_TO DO_
Set down, exactly and only, everything from the line containing "Given: Open the 669 Likes list" down to the line containing "Given: Click the 1,779.00 current price label" in the data below; the pictures are not part of the copy.

──────── DATA TO PROCESS ────────

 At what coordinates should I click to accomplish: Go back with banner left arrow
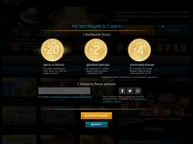coord(3,21)
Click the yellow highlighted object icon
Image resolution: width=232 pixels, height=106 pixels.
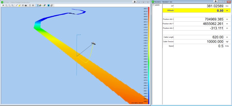(x=20, y=5)
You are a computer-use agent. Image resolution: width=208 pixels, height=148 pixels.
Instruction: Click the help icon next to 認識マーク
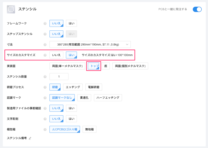[x=45, y=98]
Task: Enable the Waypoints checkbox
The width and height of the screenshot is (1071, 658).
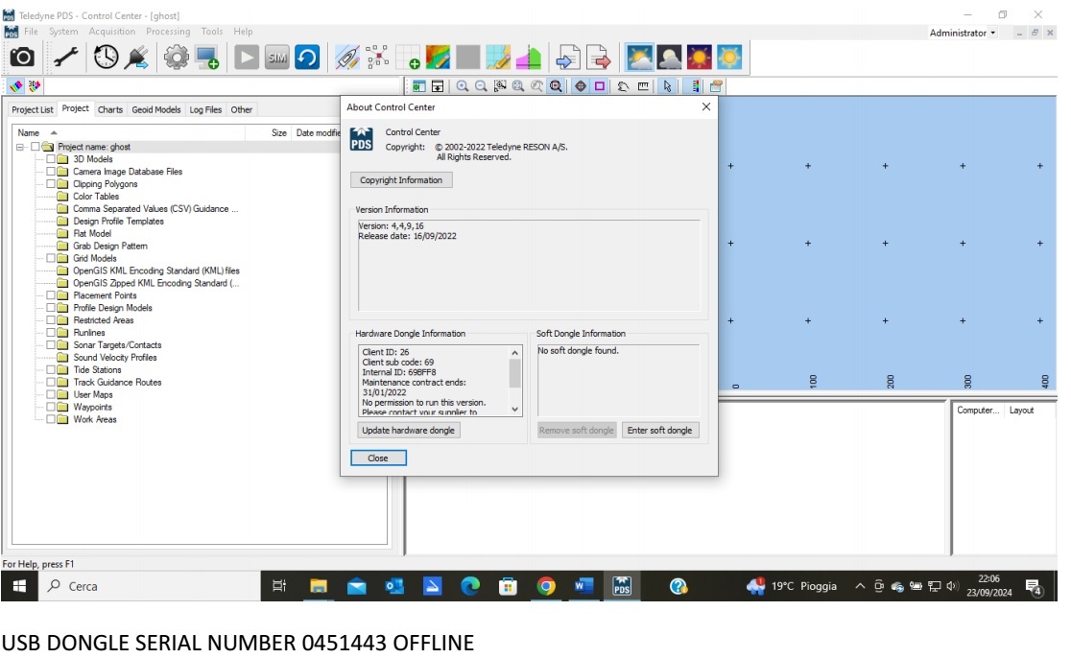Action: [x=52, y=407]
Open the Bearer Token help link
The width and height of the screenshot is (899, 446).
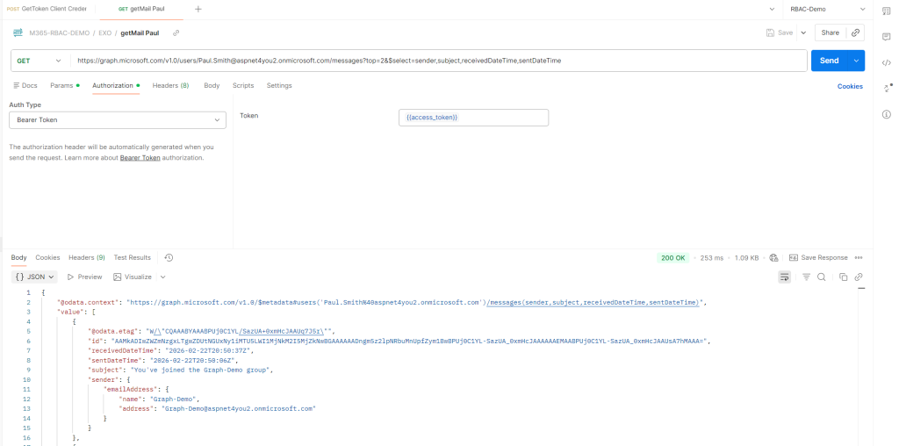coord(140,158)
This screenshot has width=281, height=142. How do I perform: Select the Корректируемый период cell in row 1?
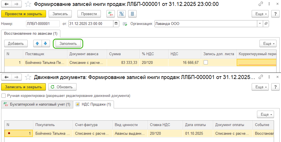[256, 62]
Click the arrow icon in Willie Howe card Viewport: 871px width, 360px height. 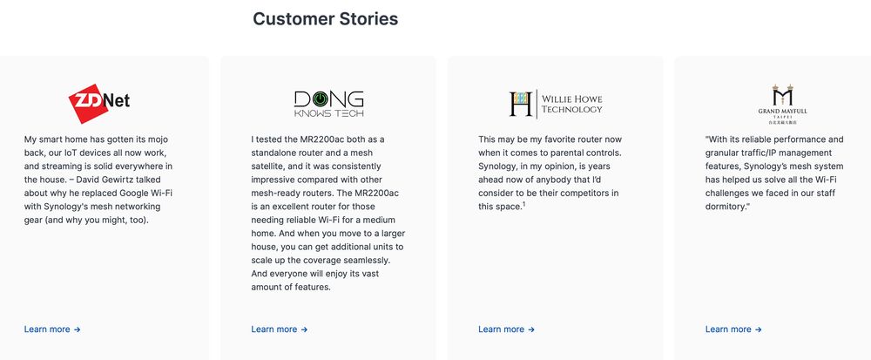coord(531,329)
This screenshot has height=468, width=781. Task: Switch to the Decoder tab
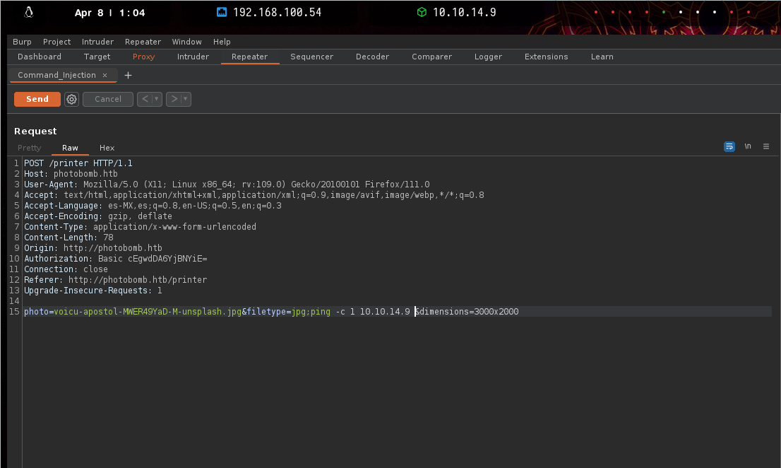[x=372, y=57]
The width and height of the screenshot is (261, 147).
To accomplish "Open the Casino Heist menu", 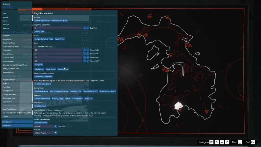I will (17, 102).
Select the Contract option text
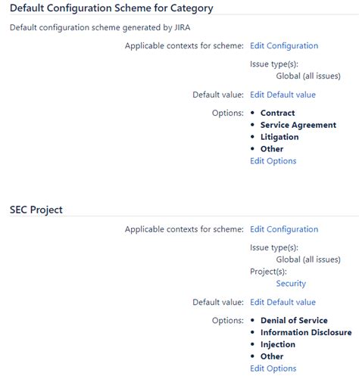 [x=277, y=113]
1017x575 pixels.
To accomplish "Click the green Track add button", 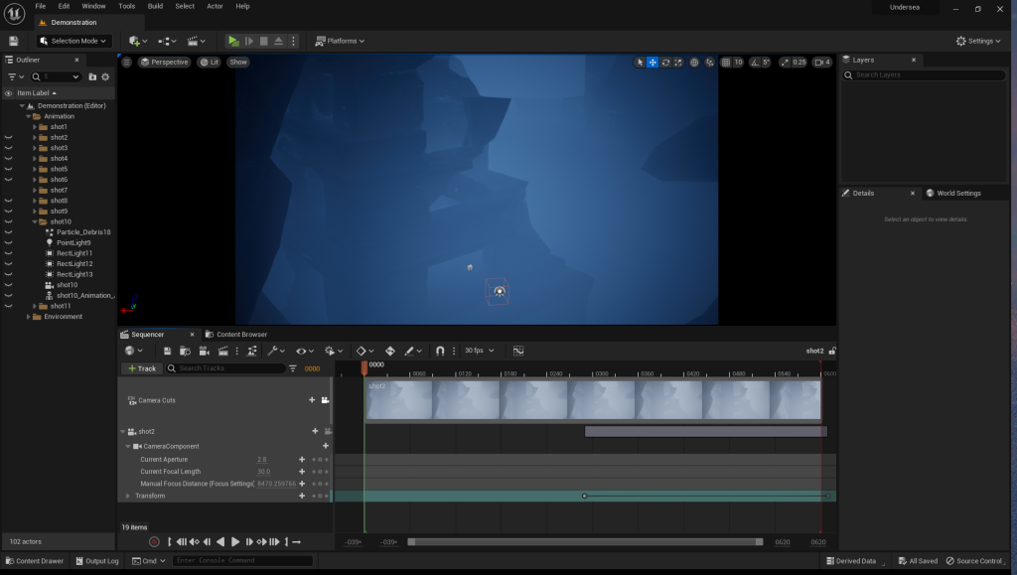I will (142, 368).
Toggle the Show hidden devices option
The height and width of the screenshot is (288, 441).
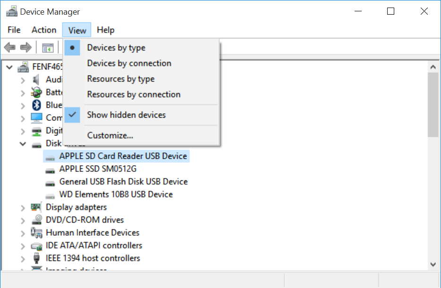(126, 115)
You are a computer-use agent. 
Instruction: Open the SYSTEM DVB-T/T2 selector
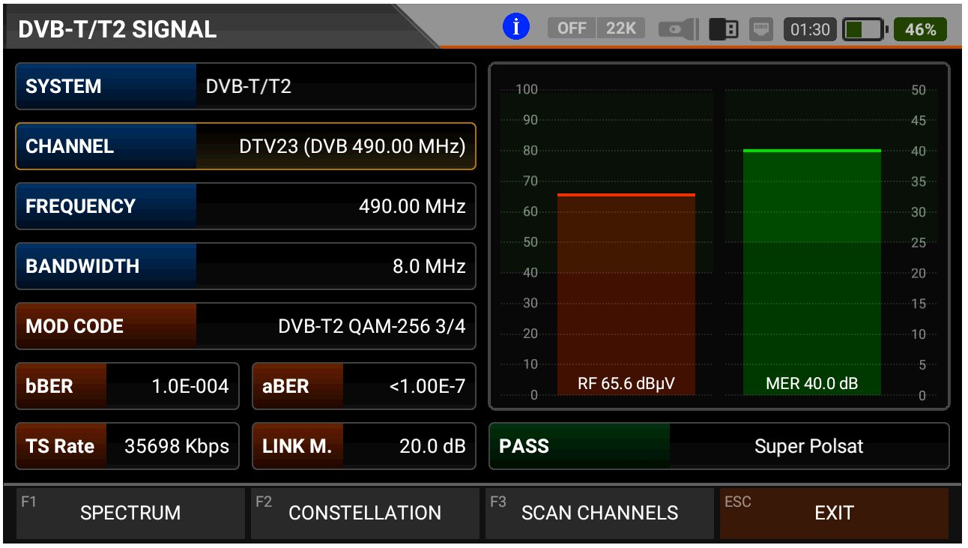point(246,86)
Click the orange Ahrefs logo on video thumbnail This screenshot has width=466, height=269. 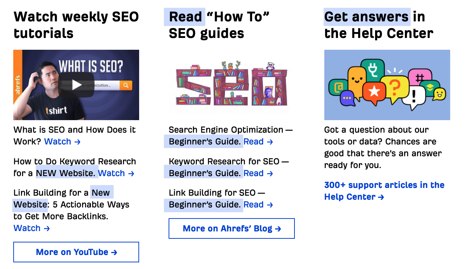coord(18,85)
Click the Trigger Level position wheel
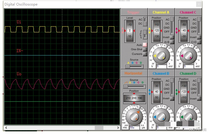The width and height of the screenshot is (211, 134). click(129, 31)
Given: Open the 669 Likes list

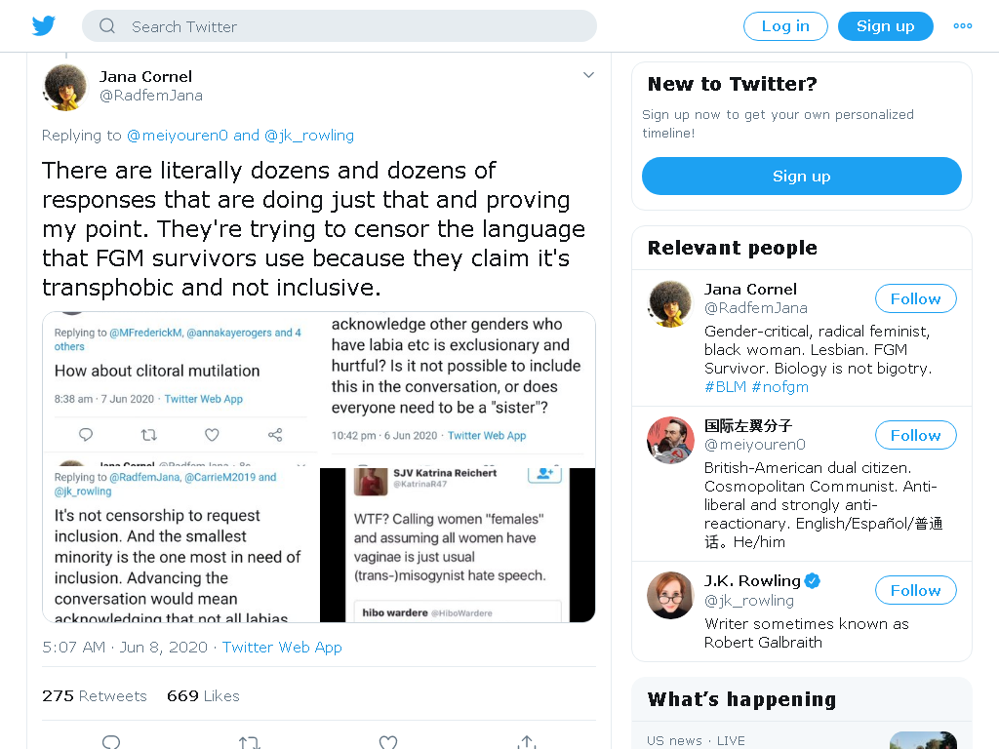Looking at the screenshot, I should point(203,696).
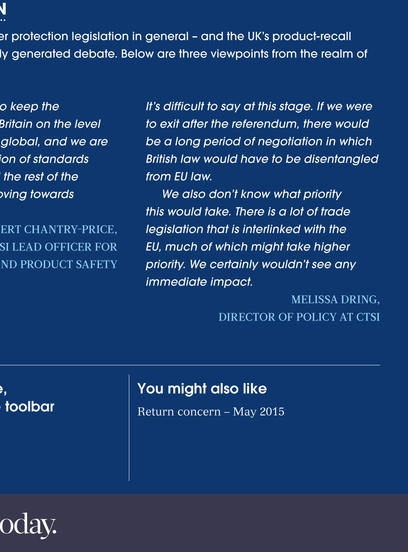
Task: Click the 'global, and we are' quote line
Action: coord(54,142)
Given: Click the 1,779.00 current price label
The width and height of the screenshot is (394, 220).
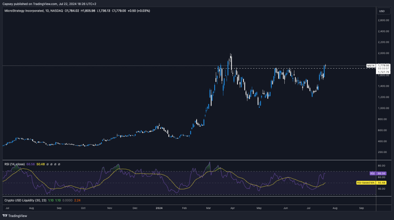Looking at the screenshot, I should tap(384, 65).
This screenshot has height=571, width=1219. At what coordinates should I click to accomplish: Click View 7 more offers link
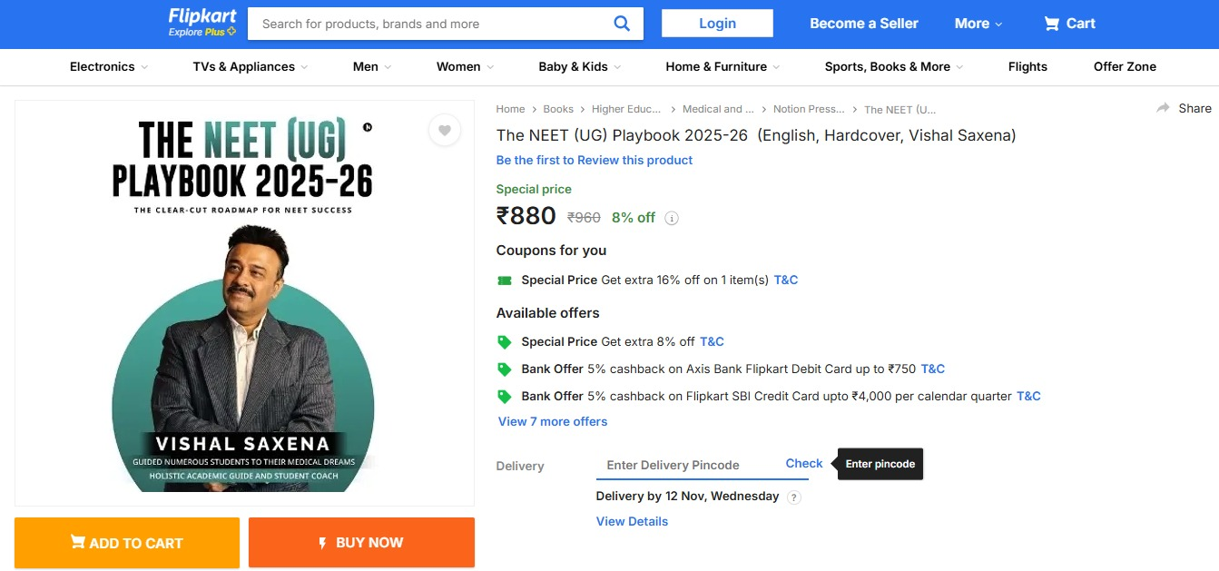click(x=553, y=421)
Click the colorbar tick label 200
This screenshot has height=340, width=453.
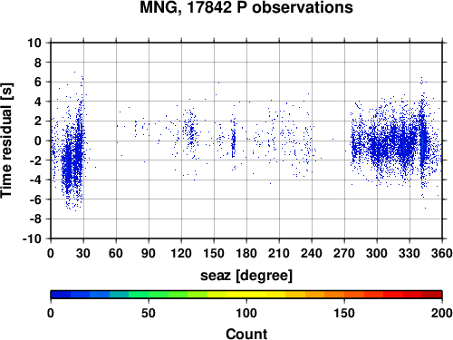pyautogui.click(x=442, y=314)
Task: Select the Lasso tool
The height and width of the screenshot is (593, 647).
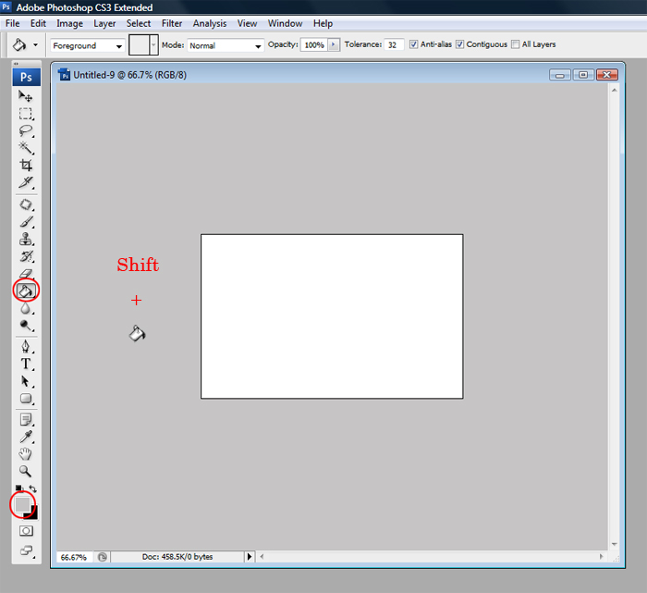Action: (26, 131)
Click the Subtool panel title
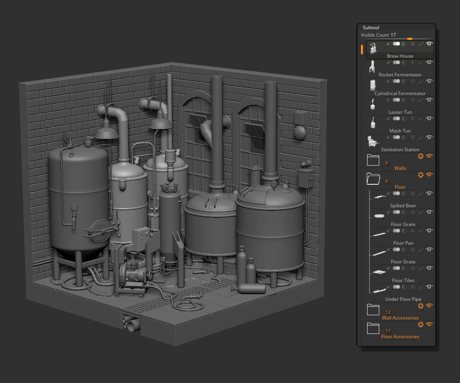 pyautogui.click(x=371, y=28)
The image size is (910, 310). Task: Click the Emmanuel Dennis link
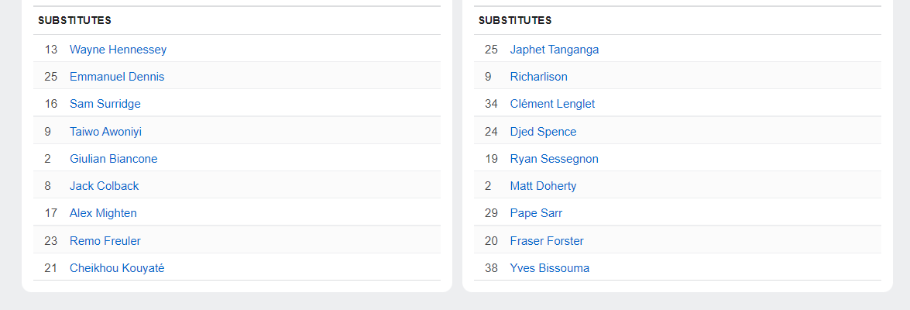[117, 77]
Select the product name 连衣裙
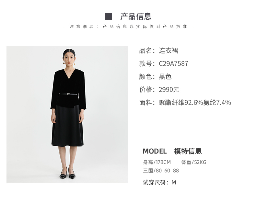Viewport: 256px width, 199px height. point(168,51)
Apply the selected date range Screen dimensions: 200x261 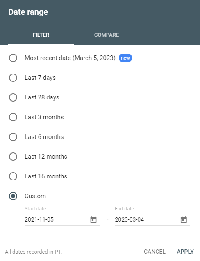point(185,252)
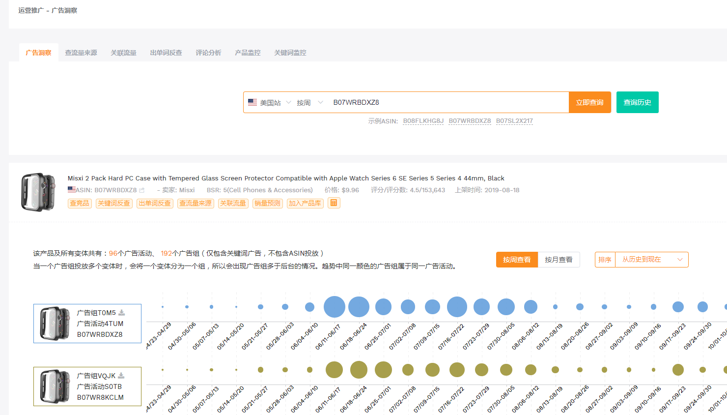Switch to 按月查看 monthly view

[559, 260]
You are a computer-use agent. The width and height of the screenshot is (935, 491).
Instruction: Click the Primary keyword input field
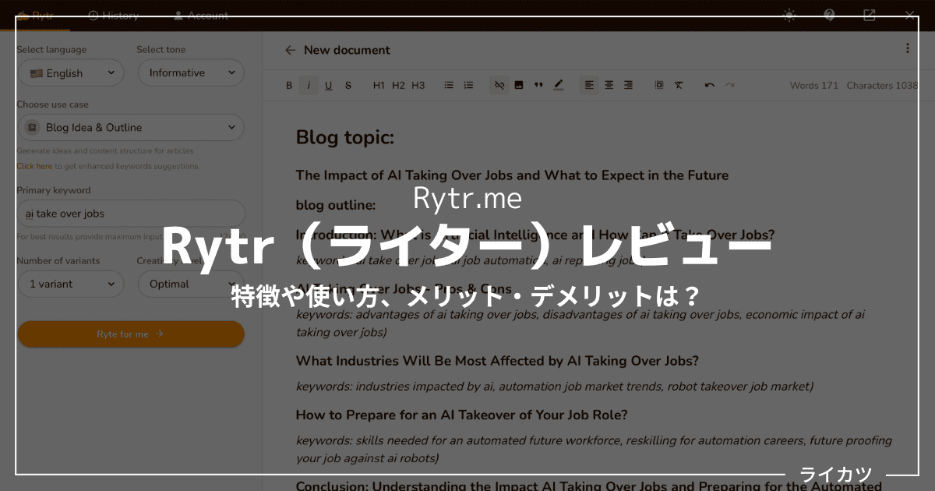click(131, 213)
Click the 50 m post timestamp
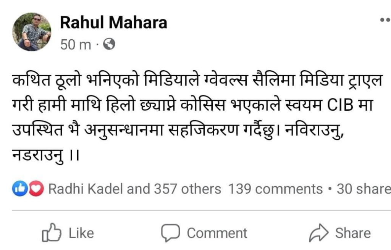The height and width of the screenshot is (250, 391). click(x=76, y=45)
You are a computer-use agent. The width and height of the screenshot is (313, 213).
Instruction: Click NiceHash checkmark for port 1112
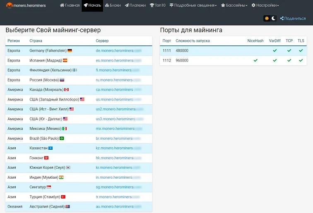tap(255, 60)
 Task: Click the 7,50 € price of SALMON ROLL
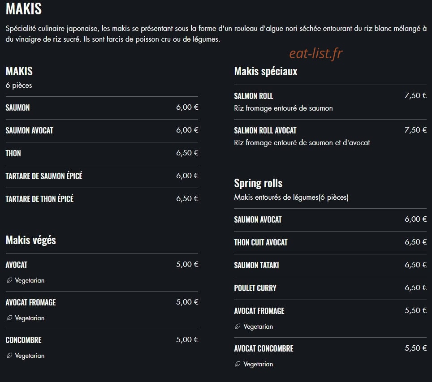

────────

_SOLUTION_
Given: Open the 669 Likes list

Looking at the screenshot, I should point(203,696).
Task: Click the 'global, and we are' quote line
Action: coord(54,142)
Given: Click the 1,779.00 current price label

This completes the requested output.